None of them protect data that you put inside a prompt.
When you send text to a model API, that text leaves your perimeter in plaintext as far as your encryption is concerned. Your CloudHSM does not help you. Your encrypted volume does not help you. The data is now in the prompt, traveling to a provider, possibly logged on their side, possibly logged on yours for debugging, and sitting in your application memory in the clear. The protections you spent years building all sat at rest and in transit. The prompt is a third state that your old threat model did not have a name for.
This matters even more in any product that ingests outside content. A competitive monitoring pipeline scrapes the open web and feeds it to a model. You think you are processing public articles, but public pages contain names, contact details, and personal information all the time. The moment that text enters a prompt, you are processing personal data, whether you intended to or not. If you also keep prompt logs to debug your pipeline, congratulations, you have built a personal data lake without filing the paperwork.
What I actually do about it¶
I do not have a silver bullet, but I have a set of habits that come straight from designing the data flow before writing the code.
First, redaction happens before the prompt, not after the response. If a step does not need a person’s name, email, or phone number to do its job, I strip or tokenize it on the way in. The model can reason about “Person A” and “Company B” perfectly well for most analysis tasks. You map the real values back in at the end, inside your own perimeter, if you need them at all.
Second, I treat prompt logs as the most sensitive logs in the system. The instinct to log every full prompt and response for debugging is understandable and dangerous. Either you scrub them, you keep them for a short fixed window, or you accept that you have built a regulated data store and you secure it like one. There is no fourth option where you log everything forever and it is fine.

* Supplied records
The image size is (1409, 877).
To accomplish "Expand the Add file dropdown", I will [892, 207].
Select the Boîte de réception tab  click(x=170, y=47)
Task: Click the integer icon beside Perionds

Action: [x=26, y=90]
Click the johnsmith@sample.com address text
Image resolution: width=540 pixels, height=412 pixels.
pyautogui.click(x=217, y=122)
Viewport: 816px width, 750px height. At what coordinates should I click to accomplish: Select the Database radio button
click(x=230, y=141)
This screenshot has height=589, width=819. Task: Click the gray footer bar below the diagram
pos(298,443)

* Work instruction 1
Can you rewrite the paragraph of the text on prompt data privacy that begins "Second, I treat prompt logs" as a short list that keeps its main facts?
* Work instruction 2
Could you extend the text on prompt data privacy, picking up right after its last sentence?

* Result 1
- Prompt logs are the most sensitive logs in the system.
- The urge to log every full prompt and response for debugging is understandable but dangerous.
- There are three acceptable options: scrub the logs, keep them only for a short fixed window, or treat them as a regulated data store and secure them that way.
- Logging everything forever is never fine.

* Result 2
Third, data residency has to follow the data, not the database. It is meaningless to host your servers in the Mumbai region for residency reasons and then ship every prompt to a model endpoint in another country. Where your model calls actually go is part of your data map. If a provider offers a zero data retention arrangement or a region you can pin, that is an architectural decision, and it belongs in the diagram next to everything else.
Fourth, encryption and tokenization are not the same tool and the LLM context is where the difference bites. Encryption protects data you store. Tokenization lets data move through a system that should never see the real value. For prompts, tokenization is usually the right instinct, because the model is exactly the component that should not see the real value.
The two disciplines are one discipline¶
I used to think of architecture and security as separate concerns, handled by separate documents at separate points in a project. Building LLM products cured me of that. In these systems the architecture decisions are the security decisions. Where a trust boundary sits, what crosses it, what gets logged, which model runs in which region. You cannot answer a single one of those questions from the code. You can only answer them from the design.
So I design first. Not because it is virtuous, and not because some methodology told me to. I do it because the design is the only place where the cost, the failure modes, and the personal data all become visible at the same time, while they are still cheap to fix. The code is the easy part. It was always going to be the easy part. The hard part is knowing what you are building before you build it, and being honest about where the data goes once you do.
Draw the diagram. Especially the arrow that leaves your perimeter. That is the one that will keep you up at night if you pretend it is not there.